━━ Data for the task

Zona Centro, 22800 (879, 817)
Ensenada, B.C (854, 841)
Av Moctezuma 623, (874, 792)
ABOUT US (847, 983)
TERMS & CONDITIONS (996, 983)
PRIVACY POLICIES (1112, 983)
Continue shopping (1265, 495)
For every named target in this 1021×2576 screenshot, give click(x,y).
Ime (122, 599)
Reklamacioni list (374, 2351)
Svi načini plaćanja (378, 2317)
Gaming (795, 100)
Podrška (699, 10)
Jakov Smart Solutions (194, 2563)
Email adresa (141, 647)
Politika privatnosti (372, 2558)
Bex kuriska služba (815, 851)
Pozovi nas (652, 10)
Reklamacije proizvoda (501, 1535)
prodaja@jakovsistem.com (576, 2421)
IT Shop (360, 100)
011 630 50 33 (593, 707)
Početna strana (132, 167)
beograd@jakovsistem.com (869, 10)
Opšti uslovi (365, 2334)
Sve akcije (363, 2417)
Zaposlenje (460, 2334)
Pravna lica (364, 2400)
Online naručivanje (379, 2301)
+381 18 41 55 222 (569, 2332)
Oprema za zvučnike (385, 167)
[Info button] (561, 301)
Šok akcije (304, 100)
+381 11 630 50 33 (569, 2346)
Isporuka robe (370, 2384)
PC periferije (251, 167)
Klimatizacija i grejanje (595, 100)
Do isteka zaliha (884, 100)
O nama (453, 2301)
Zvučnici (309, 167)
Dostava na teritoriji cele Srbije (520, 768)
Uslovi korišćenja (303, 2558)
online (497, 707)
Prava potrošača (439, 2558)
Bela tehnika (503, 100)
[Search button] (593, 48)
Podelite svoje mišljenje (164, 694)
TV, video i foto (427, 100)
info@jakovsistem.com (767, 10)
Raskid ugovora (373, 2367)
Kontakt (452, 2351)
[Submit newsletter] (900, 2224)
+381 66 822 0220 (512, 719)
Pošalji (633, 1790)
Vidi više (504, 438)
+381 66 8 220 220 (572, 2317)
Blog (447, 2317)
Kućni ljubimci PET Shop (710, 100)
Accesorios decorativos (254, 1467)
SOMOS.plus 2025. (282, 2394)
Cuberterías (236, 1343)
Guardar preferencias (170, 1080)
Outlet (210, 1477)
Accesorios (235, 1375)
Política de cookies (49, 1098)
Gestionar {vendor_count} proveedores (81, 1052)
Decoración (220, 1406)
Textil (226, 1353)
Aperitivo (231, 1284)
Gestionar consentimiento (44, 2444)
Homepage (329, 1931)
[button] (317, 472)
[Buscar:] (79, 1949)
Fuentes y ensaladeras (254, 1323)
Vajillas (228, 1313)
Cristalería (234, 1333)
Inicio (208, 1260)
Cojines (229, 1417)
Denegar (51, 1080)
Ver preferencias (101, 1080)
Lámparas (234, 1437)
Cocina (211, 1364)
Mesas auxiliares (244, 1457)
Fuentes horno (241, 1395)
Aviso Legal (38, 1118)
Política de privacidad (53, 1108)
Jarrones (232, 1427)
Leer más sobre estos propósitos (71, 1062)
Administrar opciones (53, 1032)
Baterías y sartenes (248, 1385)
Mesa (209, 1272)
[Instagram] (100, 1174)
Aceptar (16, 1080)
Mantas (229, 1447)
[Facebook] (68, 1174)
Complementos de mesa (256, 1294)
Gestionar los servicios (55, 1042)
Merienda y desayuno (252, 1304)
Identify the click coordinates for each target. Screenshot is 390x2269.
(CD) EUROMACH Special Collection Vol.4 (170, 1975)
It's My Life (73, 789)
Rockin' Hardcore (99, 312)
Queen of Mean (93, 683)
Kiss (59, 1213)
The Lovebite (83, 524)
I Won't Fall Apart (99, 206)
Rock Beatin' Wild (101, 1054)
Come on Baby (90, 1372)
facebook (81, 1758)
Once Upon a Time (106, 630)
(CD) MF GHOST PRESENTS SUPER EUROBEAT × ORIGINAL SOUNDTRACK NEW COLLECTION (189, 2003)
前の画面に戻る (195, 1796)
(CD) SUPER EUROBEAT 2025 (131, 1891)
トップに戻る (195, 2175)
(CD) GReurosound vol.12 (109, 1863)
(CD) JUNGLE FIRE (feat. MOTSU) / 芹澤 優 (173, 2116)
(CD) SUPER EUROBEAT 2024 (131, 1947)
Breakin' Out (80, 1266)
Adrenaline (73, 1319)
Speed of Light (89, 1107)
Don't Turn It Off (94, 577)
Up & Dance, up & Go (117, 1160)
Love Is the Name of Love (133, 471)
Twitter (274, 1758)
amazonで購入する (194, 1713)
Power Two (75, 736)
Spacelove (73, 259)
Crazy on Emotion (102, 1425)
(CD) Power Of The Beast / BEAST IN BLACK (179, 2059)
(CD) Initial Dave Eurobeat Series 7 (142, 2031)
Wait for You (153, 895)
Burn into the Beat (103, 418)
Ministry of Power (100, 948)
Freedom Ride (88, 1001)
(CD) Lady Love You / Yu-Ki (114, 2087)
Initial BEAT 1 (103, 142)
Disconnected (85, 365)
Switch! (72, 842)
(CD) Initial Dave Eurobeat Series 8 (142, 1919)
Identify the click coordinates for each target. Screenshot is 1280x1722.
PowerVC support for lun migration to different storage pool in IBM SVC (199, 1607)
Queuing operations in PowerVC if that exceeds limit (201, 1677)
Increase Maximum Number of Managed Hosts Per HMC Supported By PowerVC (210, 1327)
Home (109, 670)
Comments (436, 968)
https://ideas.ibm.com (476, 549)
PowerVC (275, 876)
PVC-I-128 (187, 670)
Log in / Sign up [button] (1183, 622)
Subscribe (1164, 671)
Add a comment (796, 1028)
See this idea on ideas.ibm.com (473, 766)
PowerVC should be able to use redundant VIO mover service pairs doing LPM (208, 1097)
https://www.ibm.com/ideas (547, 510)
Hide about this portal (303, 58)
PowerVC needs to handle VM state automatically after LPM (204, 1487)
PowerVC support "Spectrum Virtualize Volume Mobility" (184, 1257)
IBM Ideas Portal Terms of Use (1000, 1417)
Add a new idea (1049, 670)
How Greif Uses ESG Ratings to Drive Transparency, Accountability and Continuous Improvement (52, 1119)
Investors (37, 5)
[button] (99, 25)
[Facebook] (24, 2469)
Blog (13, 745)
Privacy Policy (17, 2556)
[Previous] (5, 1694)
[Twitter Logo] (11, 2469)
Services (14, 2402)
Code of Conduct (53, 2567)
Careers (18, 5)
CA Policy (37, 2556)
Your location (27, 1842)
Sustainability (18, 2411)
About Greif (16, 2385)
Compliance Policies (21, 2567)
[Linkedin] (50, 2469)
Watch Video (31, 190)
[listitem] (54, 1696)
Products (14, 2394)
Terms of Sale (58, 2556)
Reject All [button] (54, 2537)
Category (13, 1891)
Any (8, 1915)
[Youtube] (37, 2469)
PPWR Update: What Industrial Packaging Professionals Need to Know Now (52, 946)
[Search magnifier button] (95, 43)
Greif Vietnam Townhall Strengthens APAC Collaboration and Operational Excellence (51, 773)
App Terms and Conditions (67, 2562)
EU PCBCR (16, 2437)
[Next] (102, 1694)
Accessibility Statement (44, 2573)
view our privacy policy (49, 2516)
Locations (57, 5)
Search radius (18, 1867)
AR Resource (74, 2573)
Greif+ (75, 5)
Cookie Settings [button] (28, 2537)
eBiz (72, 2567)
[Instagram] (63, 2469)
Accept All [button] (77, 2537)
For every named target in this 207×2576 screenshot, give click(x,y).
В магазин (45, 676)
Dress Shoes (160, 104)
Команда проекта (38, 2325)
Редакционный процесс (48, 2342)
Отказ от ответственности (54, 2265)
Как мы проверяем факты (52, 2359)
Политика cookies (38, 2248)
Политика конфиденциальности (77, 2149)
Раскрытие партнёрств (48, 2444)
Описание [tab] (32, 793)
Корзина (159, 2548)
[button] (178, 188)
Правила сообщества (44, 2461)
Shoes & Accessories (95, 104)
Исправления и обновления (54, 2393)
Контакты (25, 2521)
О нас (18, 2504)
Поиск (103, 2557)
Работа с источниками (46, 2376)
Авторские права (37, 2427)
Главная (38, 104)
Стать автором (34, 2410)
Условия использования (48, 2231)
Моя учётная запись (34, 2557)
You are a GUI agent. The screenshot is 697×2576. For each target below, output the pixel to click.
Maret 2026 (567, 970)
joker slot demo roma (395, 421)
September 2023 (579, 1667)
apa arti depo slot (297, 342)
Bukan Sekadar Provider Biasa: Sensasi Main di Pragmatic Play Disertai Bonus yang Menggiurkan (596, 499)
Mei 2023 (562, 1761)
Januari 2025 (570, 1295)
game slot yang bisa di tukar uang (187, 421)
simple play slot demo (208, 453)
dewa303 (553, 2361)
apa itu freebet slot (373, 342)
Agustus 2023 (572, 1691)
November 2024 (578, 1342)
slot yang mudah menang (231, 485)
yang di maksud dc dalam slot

━━━━

(Exercise goal)
Check every line above for the string "https" and state how many have it, with no other words.

(Solution for this exercise)
2